Pattern 5: Pivoting Time Series Data
Converting rows to columns (or vice versa) is common with time series:
// Pivot expression
Group By: ProductID, Region
Pivot Column: Month
Pivot Values: Sum(Revenue)
This transforms:
| ProductID | Month | Revenue |
|---|---|---|
| P1 | Jan | 1000 |
| P1 | Feb | 1500 |
Into:
| ProductID | Jan | Feb |
|---|---|---|
| P1 | 1000 | 1500 |
Performance Optimization Tips
1. Partition Appropriately Use hash partitioning on your join keys for large datasets:
Optimize > Partitioning: Hash
Key Columns: CustomerID
Number of Partitions: 100
2. Enable Data Flow Staging For large data movements, enable staging to leverage PolyBase/COPY:
{
"type": "staging",
"linkedService": "ADLSStaging",
"folderPath": "staging/dataflow"
}
3. Minimize Source Columns Select only the columns you need at the source. Don’t transform columns you won’t use.
4. Use Native SQL When Possible If your source supports query folding, push filters to the source:
SELECT Id, Name, Amount
FROM Orders
WHERE OrderDate >= '2022-01-01'
5. Monitor TTL Clusters Data Flow clusters have a time-to-live setting. Set it appropriately to balance cost vs. warm start times:
{
"dataFlow": {
"computeType": "General",
"coreCount": 8,
"timeToLive": 10
}
}
When Not to Use Data Flows
Data Flows aren’t always the answer:
- Simple copy operations: Use Copy Activity instead - it’s cheaper and faster for straight data movement
- Complex custom logic: If you need libraries not available in Spark, use Azure Databricks
- Real-time streaming: Data Flows are batch-oriented; use Stream Analytics or Event Hubs for streaming
- Very small datasets: The overhead of Spark isn’t worth it for megabyte-scale data
Debugging Tips
- Data Preview: Always test with data preview before running - it uses a debug cluster and gives immediate feedback
- Row Count Validation: Add a rowCount aggregate and compare source to sink counts
- Debug Mode: Enable for step-by-step execution during development
- Expression Builder: Use the visual expression builder - autocomplete saves time and catches errors
Conclusion
Mapping Data Flows have become a genuine alternative to writing Spark code for many ETL scenarios.
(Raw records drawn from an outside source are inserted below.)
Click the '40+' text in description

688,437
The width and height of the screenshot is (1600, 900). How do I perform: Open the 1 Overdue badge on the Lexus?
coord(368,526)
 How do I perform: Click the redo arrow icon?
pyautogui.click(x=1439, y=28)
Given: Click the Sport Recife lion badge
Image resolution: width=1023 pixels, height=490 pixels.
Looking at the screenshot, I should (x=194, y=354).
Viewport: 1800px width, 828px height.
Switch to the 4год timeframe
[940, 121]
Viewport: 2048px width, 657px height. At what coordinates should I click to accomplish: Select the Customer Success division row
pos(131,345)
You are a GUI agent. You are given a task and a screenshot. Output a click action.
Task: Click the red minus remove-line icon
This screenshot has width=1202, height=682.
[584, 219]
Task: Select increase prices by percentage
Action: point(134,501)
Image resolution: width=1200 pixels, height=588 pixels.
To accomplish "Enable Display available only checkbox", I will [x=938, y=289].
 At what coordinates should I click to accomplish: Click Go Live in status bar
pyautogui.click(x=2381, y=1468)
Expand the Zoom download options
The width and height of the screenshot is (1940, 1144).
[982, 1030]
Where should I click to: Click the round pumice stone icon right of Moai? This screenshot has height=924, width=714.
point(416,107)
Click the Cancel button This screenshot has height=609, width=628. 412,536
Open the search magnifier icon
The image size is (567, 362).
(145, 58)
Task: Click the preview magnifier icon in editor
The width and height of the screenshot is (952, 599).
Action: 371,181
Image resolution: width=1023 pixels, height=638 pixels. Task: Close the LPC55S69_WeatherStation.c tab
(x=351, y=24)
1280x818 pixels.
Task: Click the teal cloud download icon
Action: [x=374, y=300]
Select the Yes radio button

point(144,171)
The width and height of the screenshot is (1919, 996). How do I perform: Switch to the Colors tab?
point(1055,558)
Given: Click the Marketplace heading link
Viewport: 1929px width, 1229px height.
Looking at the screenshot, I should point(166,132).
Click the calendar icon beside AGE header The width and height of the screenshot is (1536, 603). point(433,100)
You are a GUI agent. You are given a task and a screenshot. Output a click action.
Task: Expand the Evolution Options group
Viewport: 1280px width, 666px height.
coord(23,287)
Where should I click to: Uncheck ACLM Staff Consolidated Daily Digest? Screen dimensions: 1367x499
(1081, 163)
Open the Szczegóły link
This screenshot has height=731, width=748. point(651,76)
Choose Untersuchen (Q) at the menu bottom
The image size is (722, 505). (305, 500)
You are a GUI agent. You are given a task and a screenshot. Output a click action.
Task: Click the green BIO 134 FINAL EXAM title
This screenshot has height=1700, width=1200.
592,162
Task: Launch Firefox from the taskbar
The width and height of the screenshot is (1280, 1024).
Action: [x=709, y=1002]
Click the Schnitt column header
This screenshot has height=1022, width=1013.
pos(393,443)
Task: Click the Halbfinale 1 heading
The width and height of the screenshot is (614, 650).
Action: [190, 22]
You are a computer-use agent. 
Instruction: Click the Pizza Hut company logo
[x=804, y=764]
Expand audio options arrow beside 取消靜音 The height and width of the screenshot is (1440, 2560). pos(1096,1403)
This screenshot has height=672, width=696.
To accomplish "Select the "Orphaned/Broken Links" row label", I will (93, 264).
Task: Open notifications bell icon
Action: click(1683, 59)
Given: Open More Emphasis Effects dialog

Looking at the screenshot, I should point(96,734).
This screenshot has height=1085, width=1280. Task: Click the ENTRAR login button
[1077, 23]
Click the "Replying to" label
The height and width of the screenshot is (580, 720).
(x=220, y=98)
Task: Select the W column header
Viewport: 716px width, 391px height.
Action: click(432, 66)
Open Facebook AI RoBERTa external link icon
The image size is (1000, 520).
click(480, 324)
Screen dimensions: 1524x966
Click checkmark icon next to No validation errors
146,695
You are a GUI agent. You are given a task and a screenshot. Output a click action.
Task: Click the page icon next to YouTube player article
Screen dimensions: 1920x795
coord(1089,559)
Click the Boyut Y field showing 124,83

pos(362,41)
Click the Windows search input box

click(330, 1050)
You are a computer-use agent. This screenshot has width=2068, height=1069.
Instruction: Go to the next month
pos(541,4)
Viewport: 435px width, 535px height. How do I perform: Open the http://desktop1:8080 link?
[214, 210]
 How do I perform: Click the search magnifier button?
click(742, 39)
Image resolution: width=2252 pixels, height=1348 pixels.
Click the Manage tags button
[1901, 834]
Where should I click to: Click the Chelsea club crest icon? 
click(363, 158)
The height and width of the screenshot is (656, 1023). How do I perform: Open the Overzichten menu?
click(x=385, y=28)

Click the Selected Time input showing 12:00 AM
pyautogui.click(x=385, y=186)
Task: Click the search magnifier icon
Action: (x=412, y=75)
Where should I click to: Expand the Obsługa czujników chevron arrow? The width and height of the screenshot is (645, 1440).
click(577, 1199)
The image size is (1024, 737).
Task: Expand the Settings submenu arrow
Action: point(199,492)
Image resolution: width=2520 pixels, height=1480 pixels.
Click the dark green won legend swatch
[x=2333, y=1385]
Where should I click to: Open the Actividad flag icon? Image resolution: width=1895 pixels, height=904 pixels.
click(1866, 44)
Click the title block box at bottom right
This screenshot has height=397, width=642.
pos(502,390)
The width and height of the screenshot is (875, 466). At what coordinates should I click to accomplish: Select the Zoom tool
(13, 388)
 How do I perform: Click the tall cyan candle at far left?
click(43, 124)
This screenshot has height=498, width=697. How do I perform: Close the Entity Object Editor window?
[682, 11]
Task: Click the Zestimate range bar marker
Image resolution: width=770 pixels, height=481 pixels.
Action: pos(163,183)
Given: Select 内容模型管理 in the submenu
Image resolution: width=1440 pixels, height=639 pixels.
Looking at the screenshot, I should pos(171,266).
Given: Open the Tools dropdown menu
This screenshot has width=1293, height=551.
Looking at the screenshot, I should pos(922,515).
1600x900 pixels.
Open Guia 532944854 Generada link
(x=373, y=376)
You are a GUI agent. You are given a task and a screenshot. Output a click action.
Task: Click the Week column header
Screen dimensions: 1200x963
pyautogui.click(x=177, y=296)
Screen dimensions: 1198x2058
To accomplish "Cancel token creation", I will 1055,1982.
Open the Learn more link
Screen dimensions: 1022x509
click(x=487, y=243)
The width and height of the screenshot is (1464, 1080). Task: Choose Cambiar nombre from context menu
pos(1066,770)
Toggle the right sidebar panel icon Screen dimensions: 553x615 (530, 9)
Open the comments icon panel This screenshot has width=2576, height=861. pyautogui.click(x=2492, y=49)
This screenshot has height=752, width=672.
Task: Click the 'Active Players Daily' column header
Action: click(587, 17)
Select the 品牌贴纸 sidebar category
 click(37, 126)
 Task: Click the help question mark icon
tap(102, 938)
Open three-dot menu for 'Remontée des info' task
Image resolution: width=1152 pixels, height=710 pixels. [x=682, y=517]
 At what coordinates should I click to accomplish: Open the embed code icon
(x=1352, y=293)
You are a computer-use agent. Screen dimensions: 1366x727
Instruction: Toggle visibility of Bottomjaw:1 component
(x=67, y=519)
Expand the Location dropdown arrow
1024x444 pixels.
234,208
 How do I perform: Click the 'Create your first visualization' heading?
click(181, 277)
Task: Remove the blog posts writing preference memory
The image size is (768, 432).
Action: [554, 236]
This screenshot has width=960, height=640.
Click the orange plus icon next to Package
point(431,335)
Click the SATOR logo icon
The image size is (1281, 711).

The visual debugging, automatic optimization, and ADF integration make them particularly valuable when:
- Your team has varied skill levels
- Transformations are complex but not exotic
- You want to minimize operational overhead
The patterns above cover probably 80% of what most data platforms need. Master these, and you’ll be productive quickly.